We beseffen dat deze wonden nooit verdwijnen en dat ze ons dwingen deze gruweldaden te veroordelen en met vereende krachten deze cultuur van de dood te ontwortelen.

 Deze wonden verdwijnen nooit.

De hartverscheurende pijn van deze slachtoffers, die het uitschreeuwen tot in de hemel, werd lang genegeerd, stil gehouden of het zwijgen opgelegd. Maar de schreeuw was krachtiger dan alle maatregelen die haar tot zwijgen wilden brengen en dan beslissingen die een oplossing moesten bieden, maar het in feite nog erger maakten door in medeplichtigheid te vallen.

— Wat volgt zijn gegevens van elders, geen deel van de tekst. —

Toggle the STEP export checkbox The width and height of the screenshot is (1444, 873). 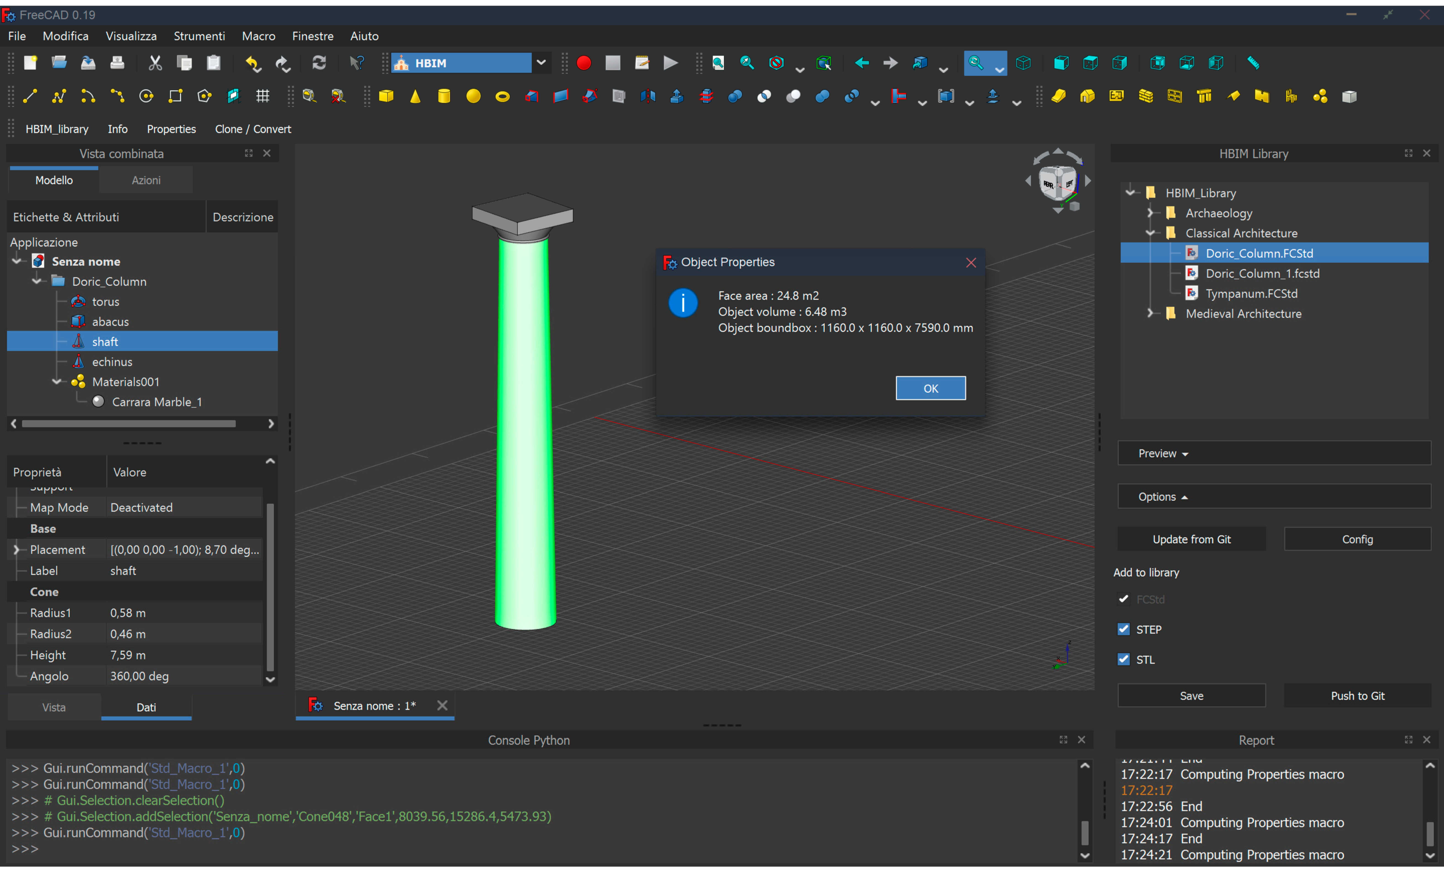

De Heer hoorde die roep en liet ons opnieuw zien aan welke kant Hij staat. Maria's lied is geen vergissing en blijft door de eeuwen heen zacht echoën. Want de Heer herinnert zich de belofte aan onze voorouders: Hij toont de kracht van zijn arm; slaat trotsen van hart uiteen. Heersers ontneemt Hij hun troon, maar verheft de geringen. Die hongeren overlaadt Hij met gaven, en rijken zendt Hij heen met lege handen. (Lucas 1, 51-53) 

 Beschaamd beseffen we dat onze levenswijze onze woorden heeft ontkend en blijft ontkennen.

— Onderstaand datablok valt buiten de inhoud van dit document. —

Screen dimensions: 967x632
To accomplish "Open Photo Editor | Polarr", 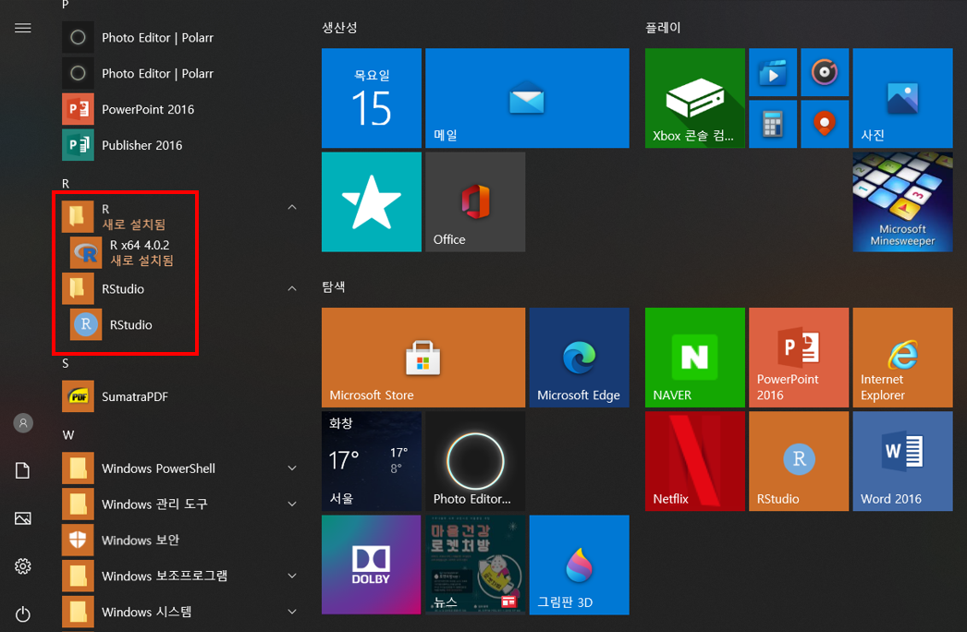I will click(155, 37).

Met schaamte en berouw erkennen we als een kerkelijke gemeenschap dat we niet waren waar we moesten zijn, dat we niet tijdig hebben gehandeld en ons bewust waren van de omvang en de ernst van de schade die aan zoveel levens werd toegebracht. We toonden geen zorg voor de kleinen; we lieten ze in de steek.

Ik maak me de woorden van toenmalig kardinaal Ratzinger eigen, wanneer hij zich tijdens de kruisweg voor Goede Vrijdag in 2005 identificeerde met de kreet van pijn van zoveel slachtoffers en riep: Hoeveel vuiligheid is er in de Kerk, en zelfs onder hen die als priesters volledig aan Christus zouden moeten toebehoren! Hoeveel trots, hoeveel zelfvoldaanheid! Het verraad van Christus door zijn leerlingen, hun onwaardige ontvangst van zijn Lichaam en Bloed, is stellig het grootste leed dat de Verlosser te verduren heeft; het doorboort zijn hart. We kunnen enkel tot Hem roepen vanuit de diepte van ons hart: Kyrie eleison - Heer, red ons! (Matteüs 8, 25) (negende statie).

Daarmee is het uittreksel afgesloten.